Eat this dream (part one, Maundy Thursday)                                        ©Suzanne Grimmett

He blessed it and broke open his dream,

one part in each hand.

To those on his left and those on his right,

he said the same thing as he handed them his dream, “Eat this dream,

and it will kill the dream that kills.”

Hands trembling, they wondered which of their dreams

would die and which would grow stronger.

Willie James Jennings, from After Whiteness: An Education in Belonging (Theological Education between the Times) Wm. B. Eerdmans Publishing Co.

I wonder if you allow yourself to dream? Maybe your dreams have become subdued or reduced of late. Maybe you see that as cutting your cloth to fit your life as it is now, or perhaps you believe you are being realistic. Perhaps because of that, or because maybe it feels selfish, you haven’t picked up and examined your dreams for some time.

We tend to think of dreams as good things, but are they always? Do we take seriously what we desire…seriously enough to consider what the outcomes of our most tenacious dreams would be, both for the world and for ourselves? Unexamined dreams are potentially more influential than we may realise. Perhaps when we look at society as it is, what we are seeing is the product of our dreams.

I am sure those disciples gathered with Jesus in the upper room were full of dreams. We can only guess at how they understood Jesus’ ministry and presence with them. The Gospels made it clear that they spent a lot of time missing the point. From the reading we have heard tonight, we can trace the misalignment of the dreams of Peter and of Judas with the heart of Jesus’ message. For Judas, there is apparently a sense of being a part of the wrong dream…or else the dream that he thought they shared is heading in a direction that to him feels so far wrong that he makes the decision to hand Jesus over to the chief priests.

Peter seems to be clutching his dreams fervently…and when Jesus asks him to surrender himself and all his aching desire to a bowl of water, a towel, and a Saviour who kneels before him and gently eases the dust from between his toes, it is too much.

“You will never wash my feet!”

When our dreams are broken, which ones will live?

For Peter, desiring to look up and worship his Lord, it was a struggle to find he had instead to look down upon a Saviour on his knees.
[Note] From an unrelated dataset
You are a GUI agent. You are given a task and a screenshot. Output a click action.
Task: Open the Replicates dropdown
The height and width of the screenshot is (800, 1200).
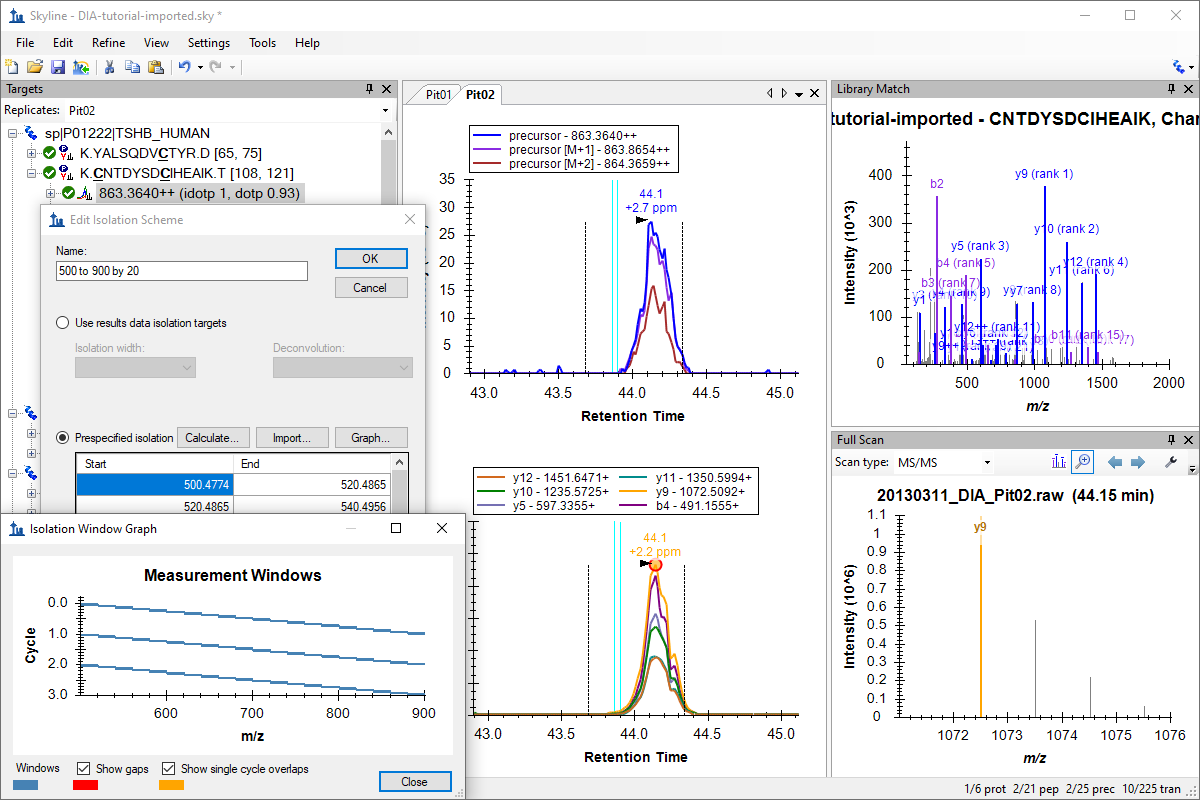pos(385,110)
Who knows what Peter imagined Jesus would do and become and what he, Peter, would do and become in Jesus’ company….but this act of tenderness and humility clearly didn’t fit expectations. Can you imagine yourself as Peter? Can you imagine the breaking open of not only his perception of Jesus but also of himself as he cries, “Lord, not my feet but also my hands and my head!” What has to change when you find God cleaning the muck of the road from dirty bodies?

Maybe, if this is God, we too need to cease trying to be the kind of person everyone looks up to. Which of our dreams need to die? How much of our desire and ambition has been shaped by the dream of becoming greater and would come undone at the sight of God kneeling with a towel and basin?

Judas cannot find a way across to that kind of Saviour. We can only guess at what moment the final decision was made- was a Lord who washed feet the final catalyst that sent him running into the night into conspiracies that looked more like his idea of salvation?

Does our human struggle with a foot-washing God reveal our dreams to be too exalted…or too small? Are we in fact quietly relinquishing the life, peace and love that is possible as we strive for greatness or power or security, heedless of the way our dreams divide and separate us from one another…that they are dreams that kill?

We cannot know what desires that rose up in the hearts of the disciples that night, but we can imagine that the dream of God would have seemed lost to them in the bewilderment and horror of the day that followed.

Take…eat this dream..and it will kill the dream that kills.

This Jesus who kneels at their feet and calls them friends invites them into something far grander than any of them, nor indeed any of us, can imagine. We are so easily enticed into small dreams that pit us against one another and see us running blindly into the night after answers that lead us away from the life that sets us free. While we began the readings tonight with the story of the Passover meal which led to the liberation of the Israelites from slavery, we end the readings with the story of Jesus breaking the bread that offers a different kind of liberation- a liberation from the relentless human capacity for rivalry and competition. Jesus the Christ who washes feet, breaks bread, and then surrenders himself to be consumed by human violence that our dreaming may fly free from all that make us want to be the slave masters in the first place. We are given back to one another, and our fear of never being enough can die.

So let us surrender to the God who would wash out feet that we may go and wash each other’s feet. Let us take and eat, that we too may be broken, blessed and given.

And let us wait and watch.

Which of our dreams can we let die? Which of our dreams will grow stronger?